Segment Start: GIVEN RECORDS

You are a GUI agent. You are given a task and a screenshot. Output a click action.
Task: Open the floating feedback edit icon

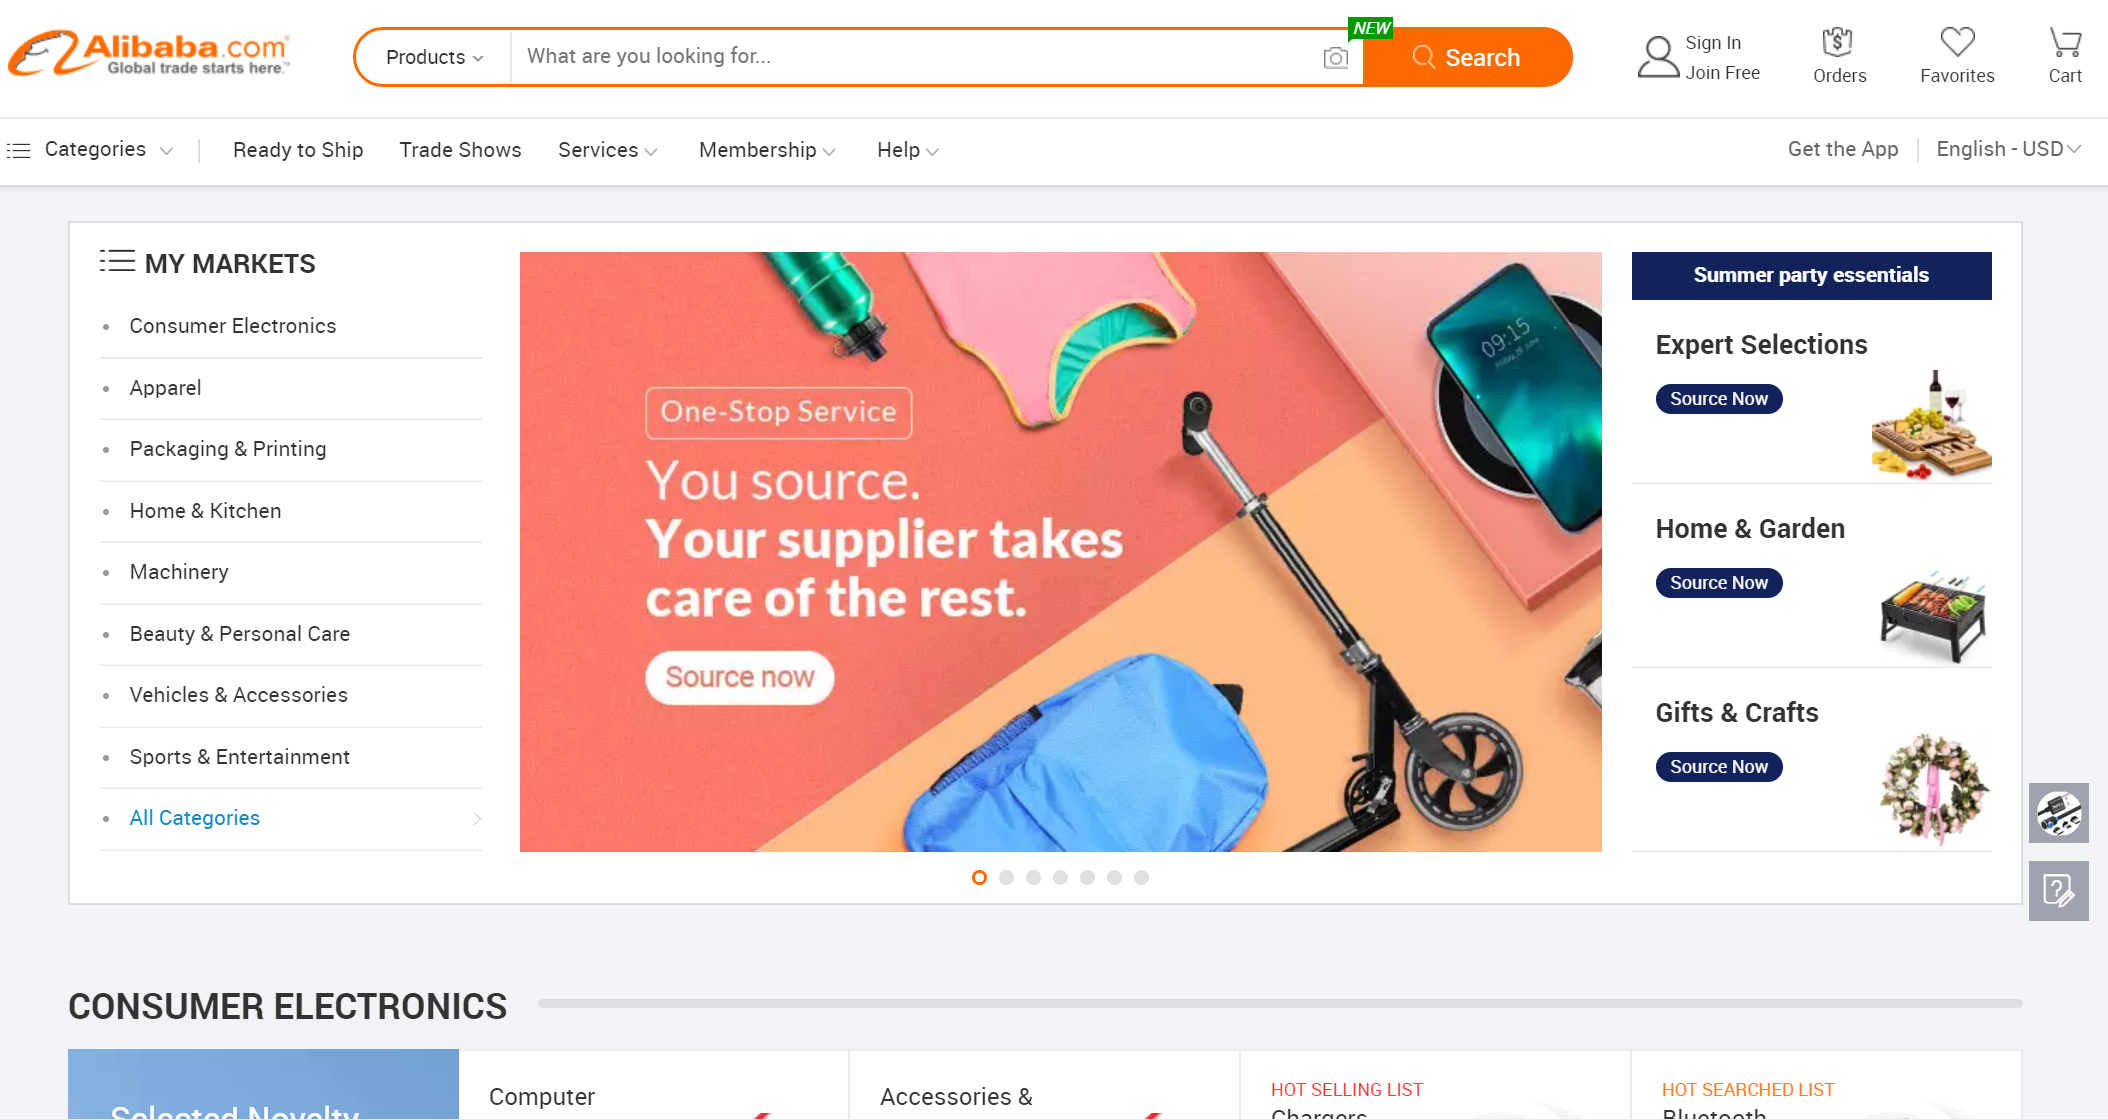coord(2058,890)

Segment End: GIVEN RECORDS
Segment Start: GIVEN RECORDS

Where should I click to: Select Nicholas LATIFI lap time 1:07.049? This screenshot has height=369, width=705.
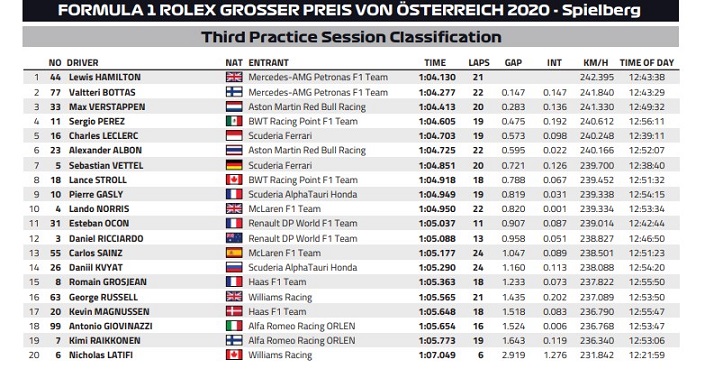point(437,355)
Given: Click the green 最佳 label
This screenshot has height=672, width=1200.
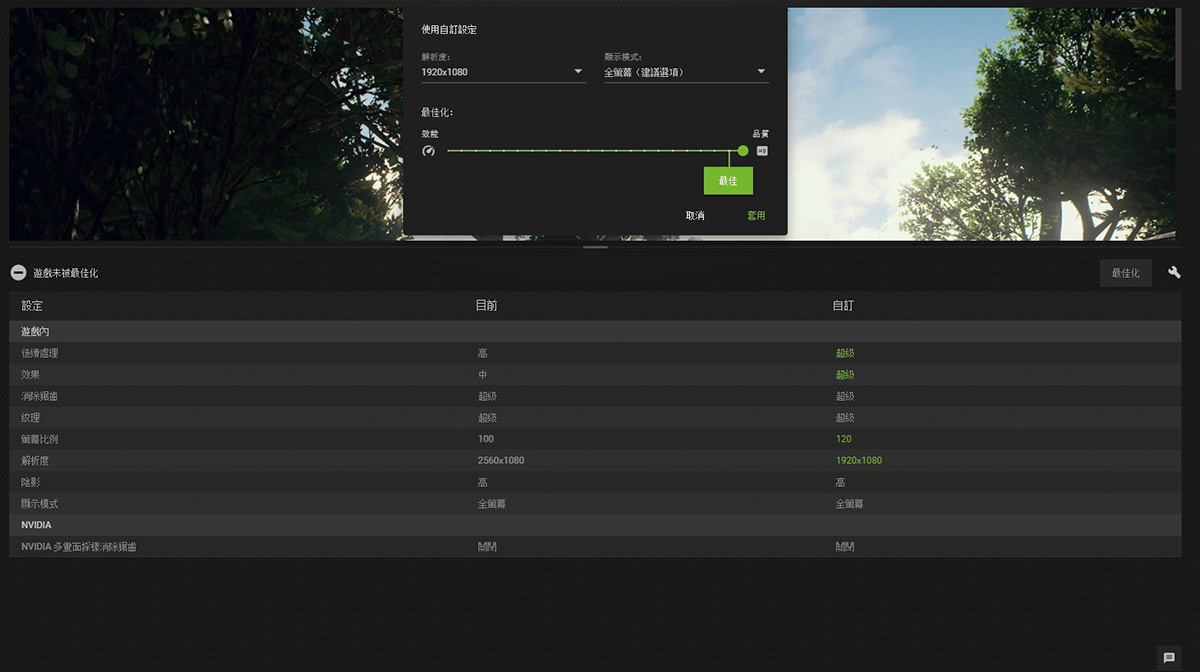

Segment End: GIVEN RECORDS

▶ [WHAT YOU WILL DO]: Using only the entries above, output the line with "Given: Click the green 最佳 label", the line with "This screenshot has height=672, width=1200.", and all lines between them, exactly as they stand.

▶ [EXERCISE RESULT]:
Given: Click the green 最佳 label
This screenshot has height=672, width=1200.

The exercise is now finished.